Trading Analysis for XAUUSD
23/06/2025

Key Takeaways

  • Expect gold to oscillate between $3,340 support and $3,400 resistance unless fresh catalysts emerge.

  • Key supports lie at the 21‑day SMA ($3,351) and the descending‑channel floor ( $3,322). Resistance hurdles come at the 50‑day EMA (~ $3,377) and round‑number $3,400.

  • Hawkish signals and sustained USD strength could limit upside; dovish tones may open up rallies.

  • Any escalation—especially moves affecting oil routes—can trigger sudden bullion demand.

  • Citi anticipates consolidation between $3,100 and $3,500, with possible slide below $3,000 in late 2025 if global growth optimism prevails.

Market Dynamics and Recent Performance

Gold opened the week with sharp swings driven by escalating geopolitical anxiety, especially after U.S. strikes at Iranian nuclear facilities and President Trump’s direct involvement in the Israel–Iran conflict. These tensions initially lifted gold to test the $3,400 level before profit-taking pushed prices back near the $3,350–$3,360 area. The ongoing risk aversion kept bullion well-supported, even as a stronger U.S. dollar and a resilient yield environment weighed on its appeal as a non-yielding asset.

Over the past week, spot gold has generally traded in the $3,340 to $3,400 corridor. Notable intraday volatility saw highs around $3,375–$3,380 and lows dipping just above $3,340. The trading range reflects the tug-of-war between safe-haven flows and dollar/yield headwinds.

Technical and Fundamental Influences

On the technical front, gold is currently testing several pivotal levels. The 21‑day Simple Moving Average, around $3,351, acted as immediate support and helped cap its slide. Recent breaches of the 200‑day and 50‑day EMAs near $3,357 and $3,377 signaled a short-term bearish tilt . Oscillators like the RSI have weakened from bullish territory, hovering around mid‑50s, suggesting loss of upward momentum.

Support levels to watch:

     $3,340, the base of this week’s range

     $3,322–$3,323, representing a descending trend channel floor

     $3,300, the key pivot where an extension below it could invite deeper corrections

On the upside, resistance resides at:

     $3,377–3,380, the confluence of the 50‑day EMA and channel ceiling

     $3,400, psychological level capped by sellers this week

     $3,434–3,435, the next hurdle toward recent two‑month highs

Fundamentally, gold’s trajectory remains anchored between hawkish Fed rhetoric—where the central bank signaled only gradual easing—and external shocks. Fed officials have penciled in two rate cuts this year, but highlighted inflation risks associated with tariffs. Meanwhile, Citi’s medium-term forecast pulls gold into the $2,800–$3,300 range by late 2025, driven by improved global growth and weakened investment demand.
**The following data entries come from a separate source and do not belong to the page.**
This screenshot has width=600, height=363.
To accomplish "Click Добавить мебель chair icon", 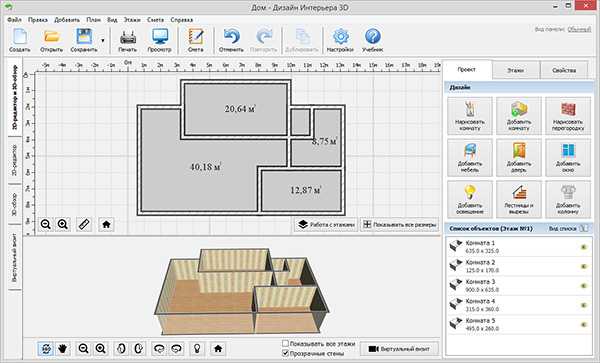I will pos(470,158).
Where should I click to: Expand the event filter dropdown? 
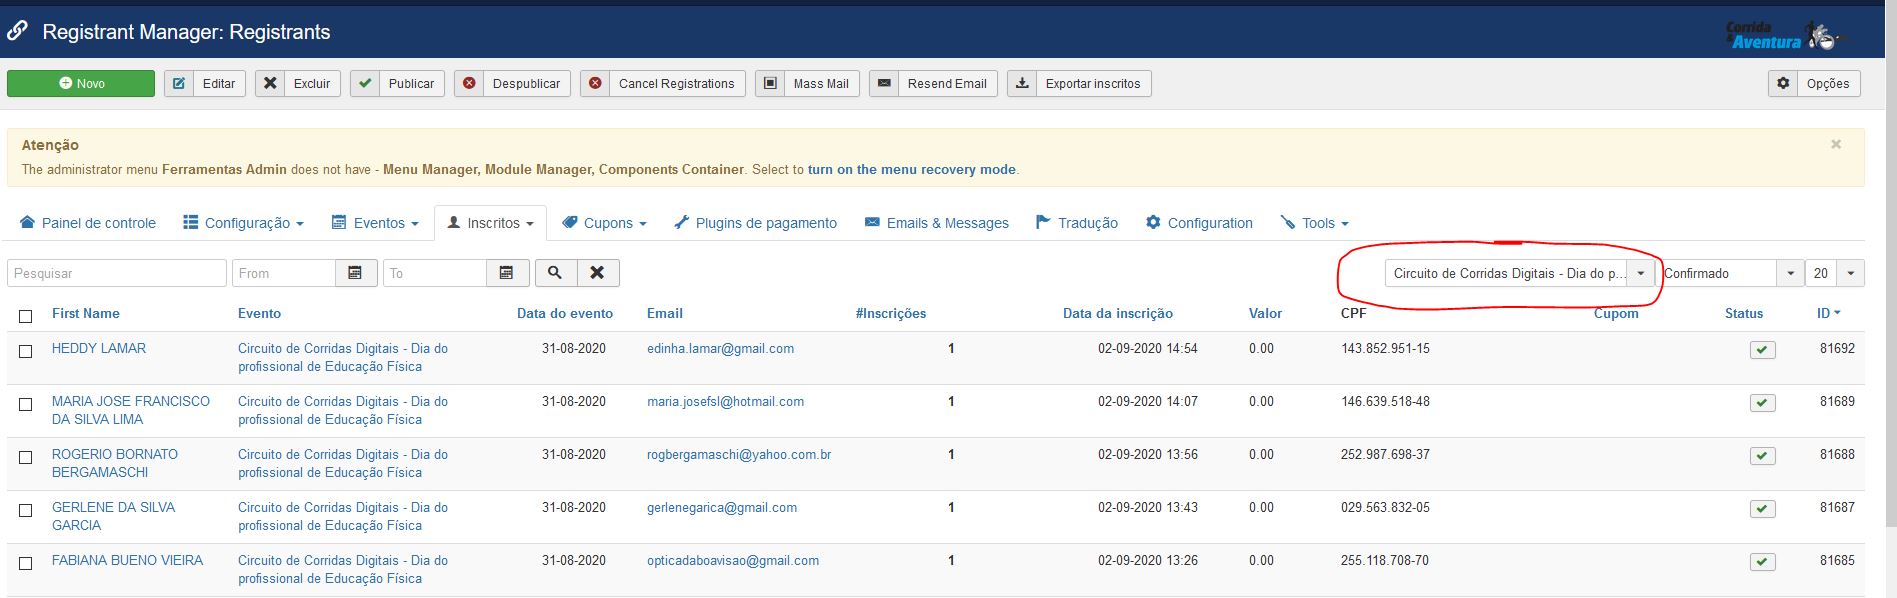(1640, 273)
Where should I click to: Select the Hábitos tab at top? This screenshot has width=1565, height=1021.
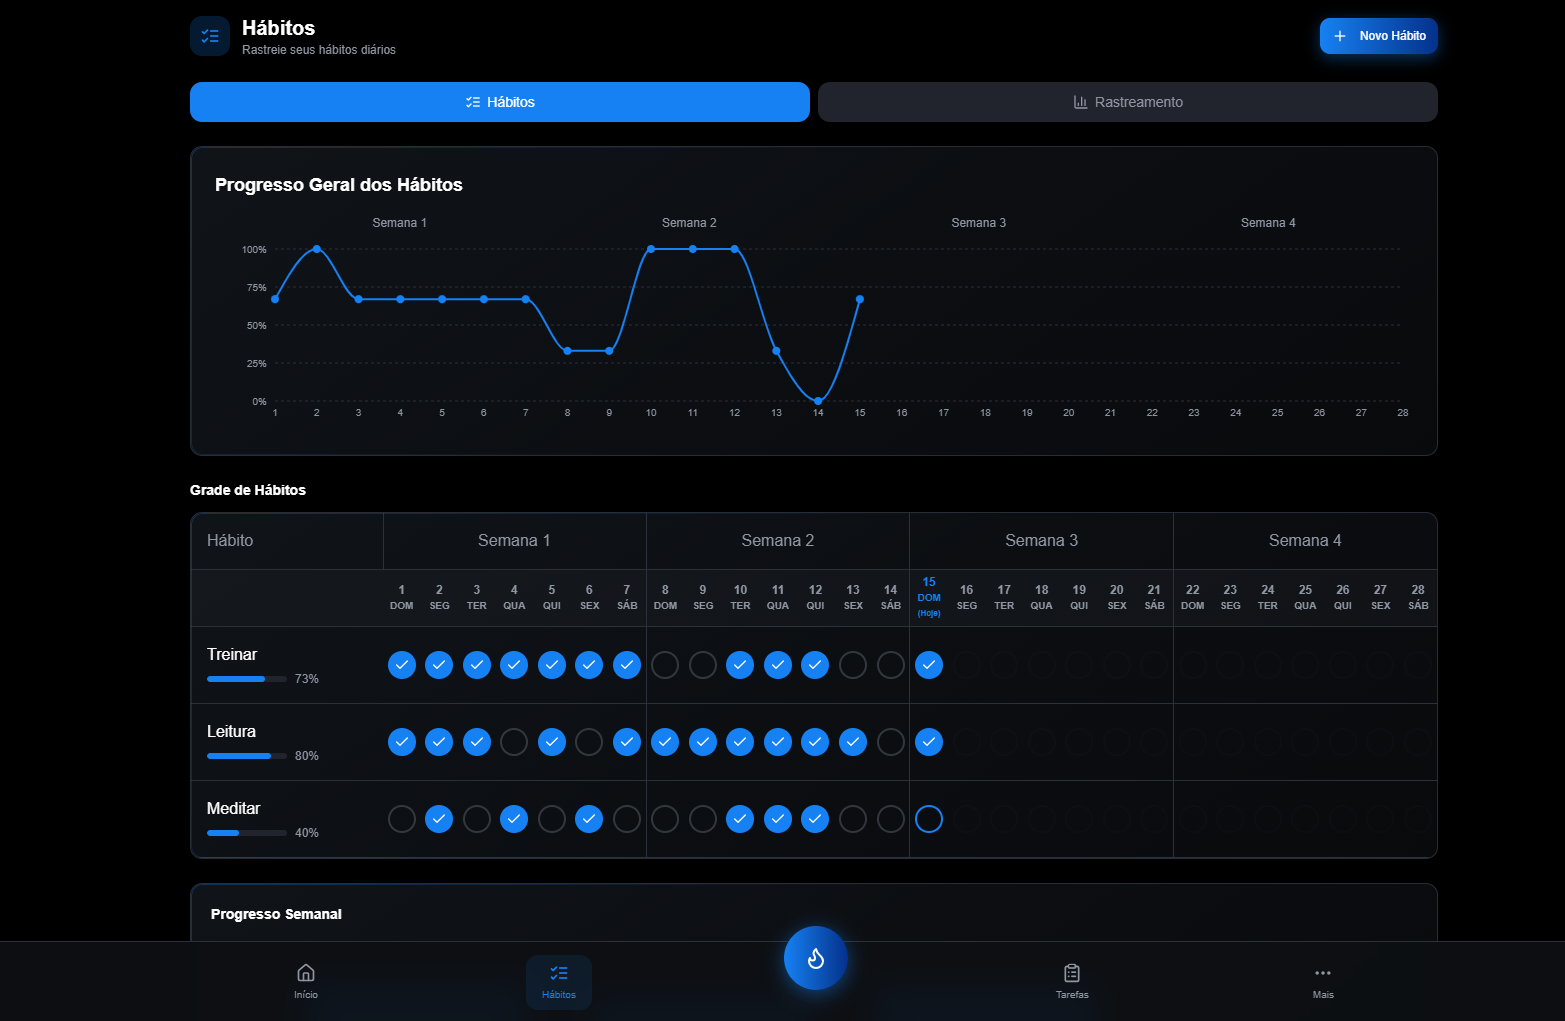(x=499, y=102)
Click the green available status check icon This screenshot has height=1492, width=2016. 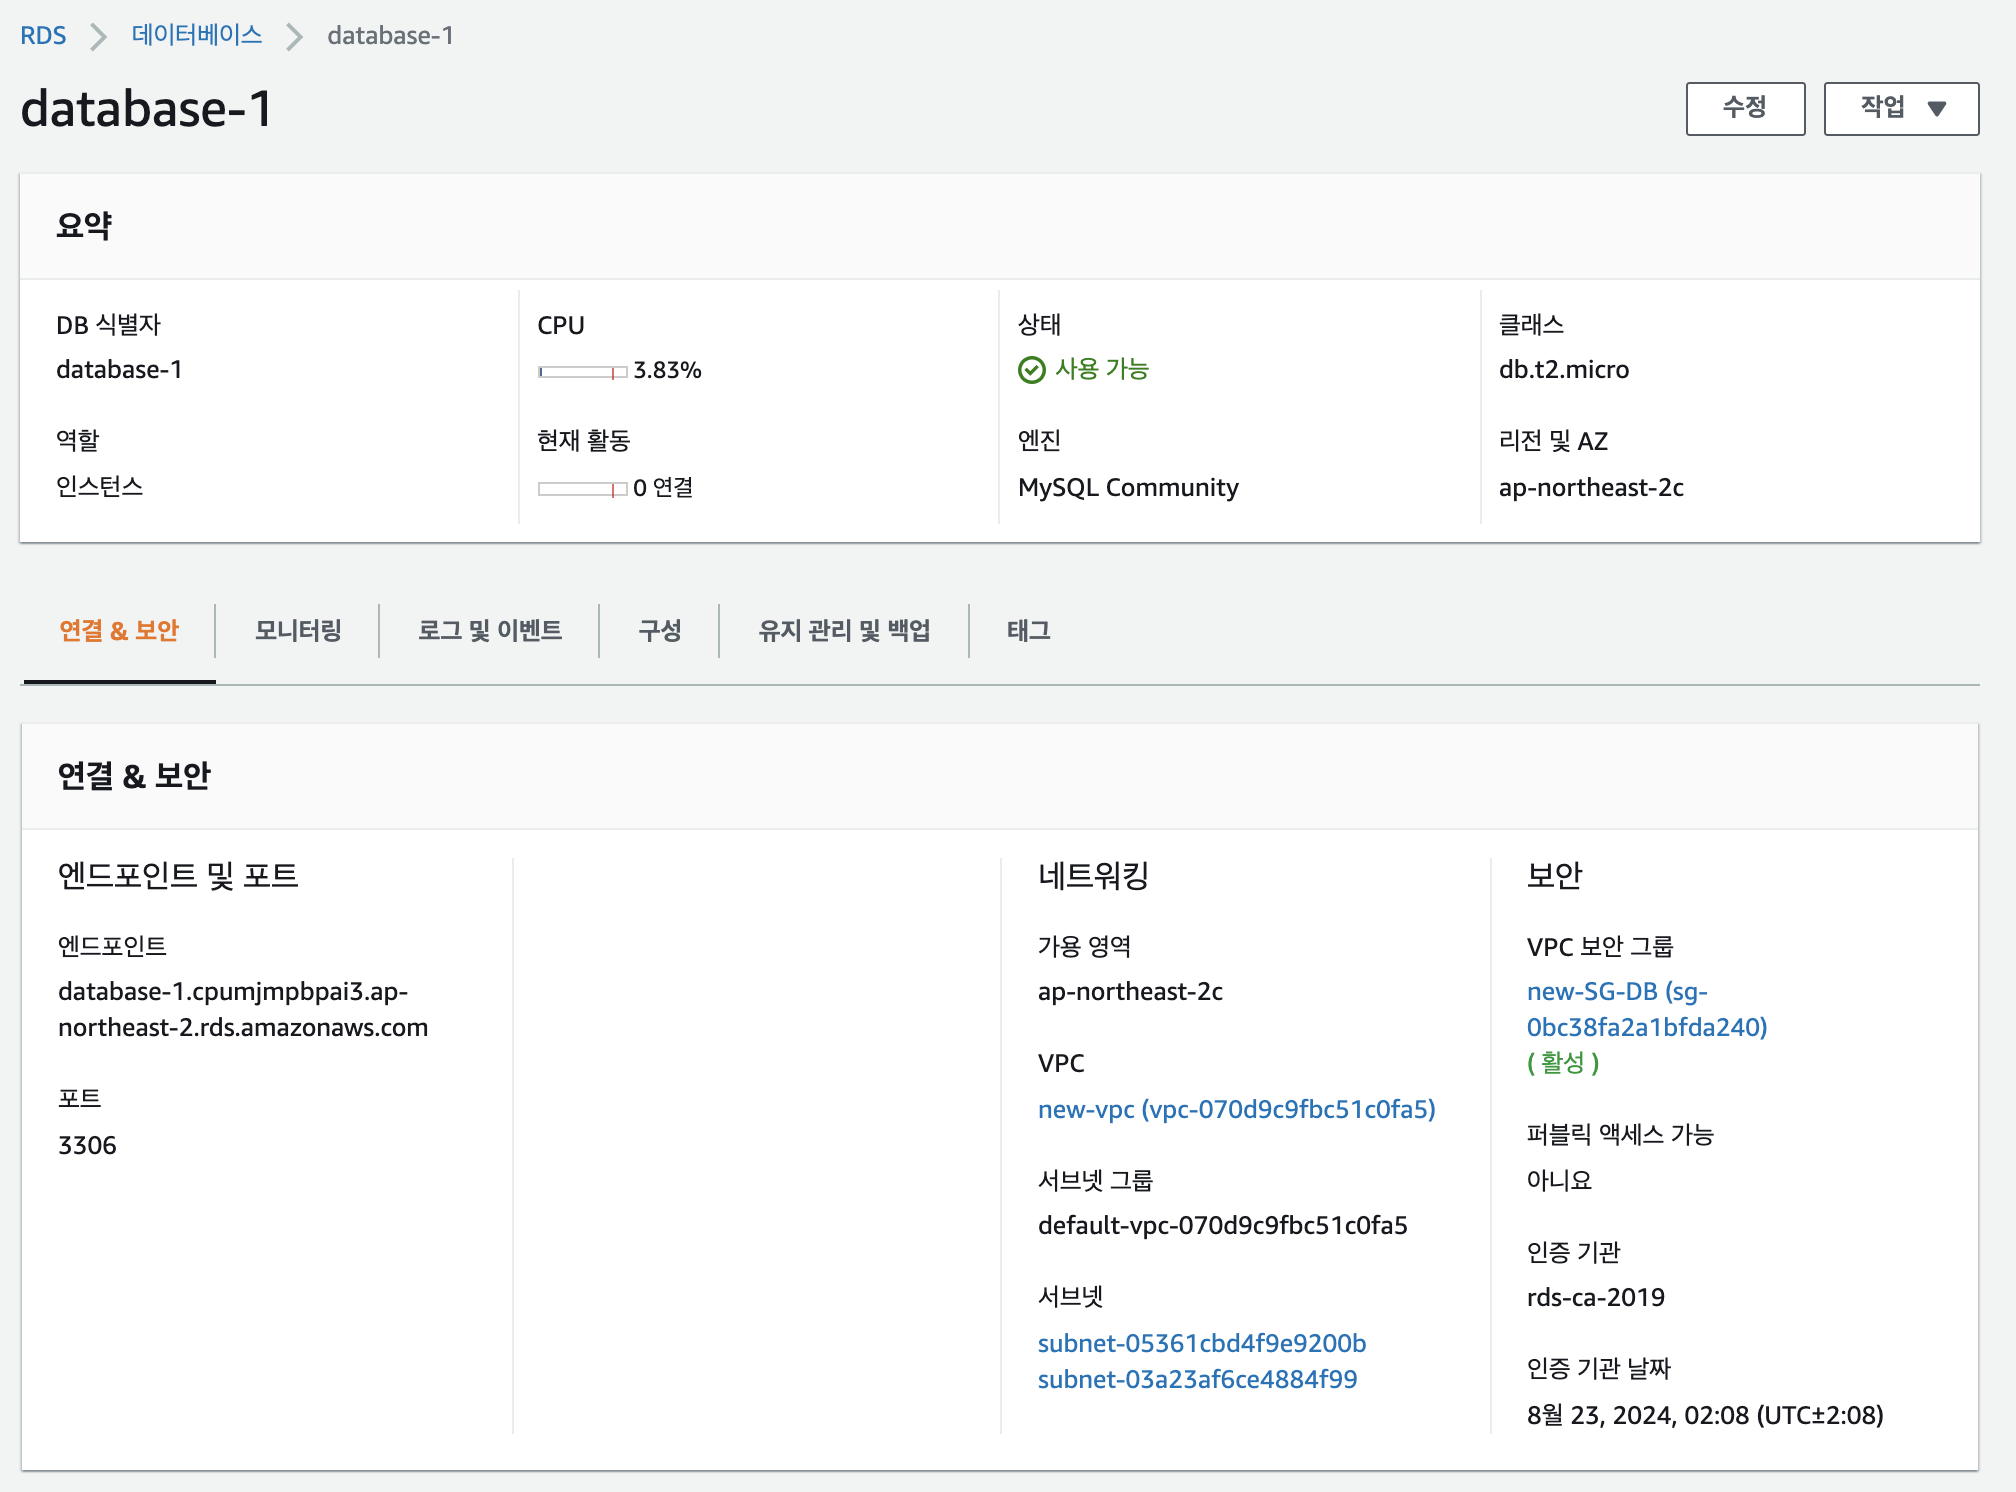1031,370
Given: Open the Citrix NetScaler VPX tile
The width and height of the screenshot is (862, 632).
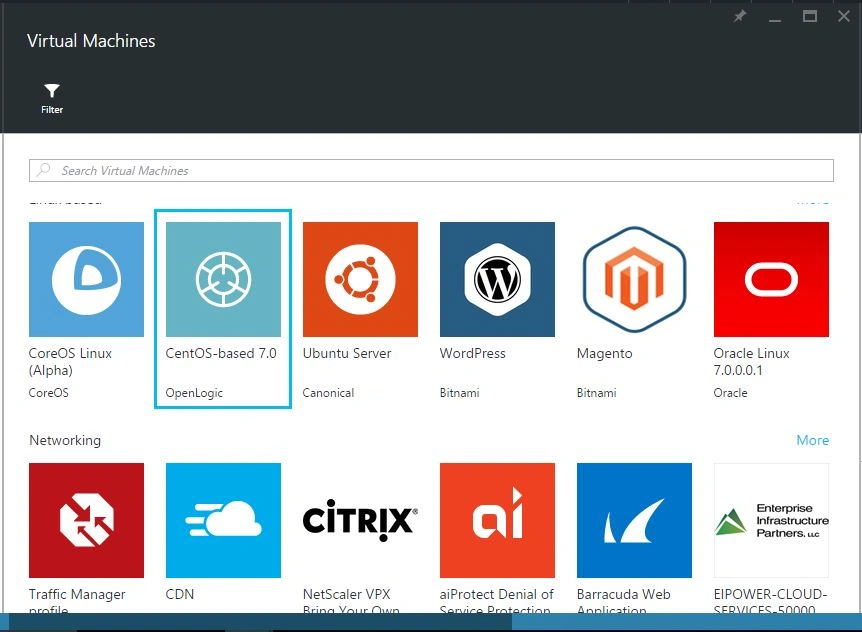Looking at the screenshot, I should click(x=360, y=520).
Geopolitical flashpoints—the U.S.–Iran strikes, Iran’s threats to close the Strait of Hormuz, and cross-border exchanges—all remain powerful triggers for safe-haven inflows. Analysts predict silver and platinum are also riding the same wave amid tight supply conditions.

Looking Forward

Heading into next week, gold faces a balancing act. On one side, macroeconomic data releases—most notably U.S. flash PMIs and any fresh Fed commentary—could shift sentiment decisively. Bullish triggers would include geopolitical flare-ups (e.g., new strikes or threats to oil shipping lanes), a dovish tilt from the Fed, or weakness in the dollar.

Conversely, signs of cooling tensions without fresh catalysts could favor lateral consolidation or a bearish breakout, particularly if gold fails to hold above $3,340 and slides toward the $3,300 zone. A sustained break below the 100‑hour SMA or descending channel base could open the door to more downside.

 

On the upside, if global flash PMIs undershoot and dovish clues emerge from central bankers, a push above $3,377 would validate bullish setups. Clearing $3,400 might then excite momentum toward $3,434–$3,452. Over the medium term, Citi’s forecast range implies an eventual drop below $3,300—but not before these geopolitical and technical forces fully play out.